Sorry, you are right. I printed a small part of it, should be something like this:

['Bob', 'John', 'Arnold']
['CL185', 'CL203', 'CL192', 'CL211', 'Cap_2', 'CL472', 'CL236', 'CL269', 'CL222', 'CL216', 'CL65', 'CL235', 'CL350', 'CL306', 'CL442', 'CL430', 'CL201', 'Smith_4', 'CL459', 'CL177', 'CL478', 'CL171', 'CL94', 'CL274', 'James_3', 'CL398', 'CL50', 'CL1', 'CL248', 'CL389', 'CL254', 'CL301', 'CL394', 'CL411', 'CL133', 'CL265', 'CL377', 'CL368', 'CL69', 'CL386', 'CL104', 'James_4', 'Smith_2']

1
Entering edit mode

Since there isn't a 1:1 relationship between the LIBRARIES and SAMPLES you'll either need to use something other than glob_wildcards or modify the results such that the number of libraries matches the number of samples (you'd repeat the libraries so the lists make sense together).
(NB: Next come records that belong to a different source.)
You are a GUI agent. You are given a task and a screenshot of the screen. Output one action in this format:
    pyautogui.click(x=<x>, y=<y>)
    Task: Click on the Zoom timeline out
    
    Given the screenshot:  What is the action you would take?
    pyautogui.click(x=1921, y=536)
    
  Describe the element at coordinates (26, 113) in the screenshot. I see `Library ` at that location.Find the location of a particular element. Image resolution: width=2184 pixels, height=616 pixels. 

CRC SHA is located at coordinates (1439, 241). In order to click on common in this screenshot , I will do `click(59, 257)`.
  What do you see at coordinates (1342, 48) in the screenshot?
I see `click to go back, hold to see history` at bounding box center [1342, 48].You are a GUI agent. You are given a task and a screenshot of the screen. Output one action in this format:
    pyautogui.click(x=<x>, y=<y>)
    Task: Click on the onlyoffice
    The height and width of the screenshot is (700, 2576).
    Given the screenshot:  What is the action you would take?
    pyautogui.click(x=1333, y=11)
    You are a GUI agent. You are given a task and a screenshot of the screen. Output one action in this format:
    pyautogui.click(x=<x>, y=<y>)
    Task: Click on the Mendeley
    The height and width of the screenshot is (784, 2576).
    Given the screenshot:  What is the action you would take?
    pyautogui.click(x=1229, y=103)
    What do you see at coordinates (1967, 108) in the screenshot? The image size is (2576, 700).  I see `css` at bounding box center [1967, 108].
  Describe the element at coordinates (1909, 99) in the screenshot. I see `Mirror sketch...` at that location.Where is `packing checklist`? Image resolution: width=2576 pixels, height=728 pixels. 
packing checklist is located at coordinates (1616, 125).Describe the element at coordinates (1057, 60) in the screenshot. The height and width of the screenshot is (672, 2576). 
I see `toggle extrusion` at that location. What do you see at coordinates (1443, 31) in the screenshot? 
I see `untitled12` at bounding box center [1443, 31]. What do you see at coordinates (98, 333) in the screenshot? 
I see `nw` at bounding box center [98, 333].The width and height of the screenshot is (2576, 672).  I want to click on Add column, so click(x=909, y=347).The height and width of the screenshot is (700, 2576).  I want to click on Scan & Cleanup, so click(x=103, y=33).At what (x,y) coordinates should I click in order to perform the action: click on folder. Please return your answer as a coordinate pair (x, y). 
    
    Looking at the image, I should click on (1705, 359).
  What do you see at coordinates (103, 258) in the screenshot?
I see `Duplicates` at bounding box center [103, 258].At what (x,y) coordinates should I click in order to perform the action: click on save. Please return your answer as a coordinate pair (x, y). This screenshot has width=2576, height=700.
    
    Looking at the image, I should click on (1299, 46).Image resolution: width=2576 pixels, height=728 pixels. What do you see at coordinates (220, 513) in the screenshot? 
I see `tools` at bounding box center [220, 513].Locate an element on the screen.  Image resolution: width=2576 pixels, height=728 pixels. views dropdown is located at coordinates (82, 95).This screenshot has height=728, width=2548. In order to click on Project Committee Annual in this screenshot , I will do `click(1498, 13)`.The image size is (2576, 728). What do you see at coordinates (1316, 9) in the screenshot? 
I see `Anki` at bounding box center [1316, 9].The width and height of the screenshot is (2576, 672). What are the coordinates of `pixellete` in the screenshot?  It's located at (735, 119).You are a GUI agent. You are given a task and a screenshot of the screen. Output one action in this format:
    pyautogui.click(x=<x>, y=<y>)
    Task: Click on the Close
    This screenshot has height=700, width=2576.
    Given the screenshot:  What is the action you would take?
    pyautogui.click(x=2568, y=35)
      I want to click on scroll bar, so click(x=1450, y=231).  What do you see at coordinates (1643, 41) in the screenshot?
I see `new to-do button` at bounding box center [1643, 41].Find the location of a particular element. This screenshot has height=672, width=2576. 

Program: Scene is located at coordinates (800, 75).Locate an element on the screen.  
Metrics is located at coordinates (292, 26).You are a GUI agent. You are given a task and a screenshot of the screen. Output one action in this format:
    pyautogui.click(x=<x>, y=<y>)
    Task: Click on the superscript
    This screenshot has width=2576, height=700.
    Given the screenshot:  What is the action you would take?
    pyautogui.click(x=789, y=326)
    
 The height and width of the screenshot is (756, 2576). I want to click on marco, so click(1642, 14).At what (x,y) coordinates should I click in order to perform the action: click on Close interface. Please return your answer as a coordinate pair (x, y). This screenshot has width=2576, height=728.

You may want to restrict the pattern matching in outf so that LIBRARIES can only match Bob, John, and Arnold. That should solve the remaining issues.

0
Entering edit mode

0
Entering edit mode

Here is a place to start with pattern matching in snakemake (and python more generally).

0
Entering edit mode

1
Entering edit mode
0
Entering edit mode

so I just put - instead of _ between the LIBRARIES and SAMPLES in the output file, so it does not confuse.. seems to be working.